The story further noted that in one hospital, at least six patients had similar injuries from ingesting grill brush wire over an 18-month period. One year later, WTSP reported that a man in Florida was injured the same way:
A warning if you plan to fire up the grill this holiday weekend. A Lakeland man discovered a hidden health hazard the hard way, and it could be on your grill right now.
“This is my little parting gift,” says Clif Hennecy. It’s a souvenir from the doctor’s office that Hennecy never imagined his doctor would find stuck in his stomach during a routine checkup.
“It’s just a tiny, little bristle, but it’s stainless steel,” says Hennecy.
The Lakeland man says the metal bristle came from the brush he used to use to clean his grill.
“It’s a scary proposition having one of those lodged inside your stomach. It can cause abscesses, and cause infections, and it can cause people to die,” Hennecy says.

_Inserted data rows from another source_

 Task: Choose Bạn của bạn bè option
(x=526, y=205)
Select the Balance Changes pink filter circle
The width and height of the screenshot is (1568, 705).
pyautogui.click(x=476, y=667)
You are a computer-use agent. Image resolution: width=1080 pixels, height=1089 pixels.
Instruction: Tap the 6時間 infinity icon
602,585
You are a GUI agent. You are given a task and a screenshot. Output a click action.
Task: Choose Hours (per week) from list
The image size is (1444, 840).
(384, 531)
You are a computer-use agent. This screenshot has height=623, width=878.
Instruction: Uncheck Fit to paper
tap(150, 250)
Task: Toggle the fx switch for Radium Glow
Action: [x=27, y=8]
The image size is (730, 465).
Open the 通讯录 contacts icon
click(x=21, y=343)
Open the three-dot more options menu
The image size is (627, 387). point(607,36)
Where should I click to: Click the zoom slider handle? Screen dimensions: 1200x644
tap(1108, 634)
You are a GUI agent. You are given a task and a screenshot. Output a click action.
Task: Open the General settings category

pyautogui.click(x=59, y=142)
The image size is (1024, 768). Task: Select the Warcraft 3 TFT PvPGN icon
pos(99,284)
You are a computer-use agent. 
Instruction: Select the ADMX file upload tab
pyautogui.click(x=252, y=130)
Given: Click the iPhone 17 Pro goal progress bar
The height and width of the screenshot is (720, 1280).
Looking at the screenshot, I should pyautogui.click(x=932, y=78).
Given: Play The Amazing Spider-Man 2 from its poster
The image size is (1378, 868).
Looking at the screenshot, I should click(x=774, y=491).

And in July 2017, a boy in Canada was hurt when he swallowed wire fragments:
Jenna Kuchik was kicking back after a July 4  barbecue with her fiance and three children when her 4-year-old son, Oliver Schenn, began to scream in pain.
Terrified, Kuchik ran for the EpiPen. Oliver, whom Kuchik and her fiance, Matt Schenn, affectionately call Ollie, has a severe nut allergy. But the boy was not exhibiting any of symptoms of a reaction — only choking, screaming and crying.
Twenty-four hours and two hospitals later, Ollie would emerge from surgery after doctors removed two tiny metal fibers from his esophagus. The culprit: the family’s wire barbecue brush.
That outlet included some statistics about frequency, noting it was low but acute, and possibly underreported:
Barbecue brushes have caused an estimated 1,698 emergency room visits from 2002 to 2014, according to a study published in 2016 in the journal Otolaryngology-Head and Neck Surgery. The rate of injuries is low when compared to similar emergencies, like children ingesting batteries, but the study’s lead, Dr. David Chang, associate professor at the University of Missouri’s department of otolaryngology, believes the data underrepresents the total volume of injuries. Urgent care clinics and primary care doctors likely see many similar cases that aren’t covered by the data in Chang’s study.
A 2018 Consumer Reports article provided alternative methods of cleaning a grill without the ubiquitous wire brush:
Consider alternative cleaning tools. Depending on what type of grill you have, you might try cleaning warm grill grates with a tool such as a pumice stone or a coil-shaped bristle-free brush. Check your owner’s manual for recommendations … You can also brush loose food particles off a warm grate with a wad of crumpled-up aluminum foil. Make sure grill grates are not hot enough to burn you.
The claim about ingesting grill brush wires and requiring hospitalization represents a known but rare risk. Experts advise anyone who experiences symptoms like stomach pain after consuming grilled food to seek medical attention. Instead of using a wire grill brush, consumer safety advocates advise alternative grill cleaning methods, such as aluminum foil.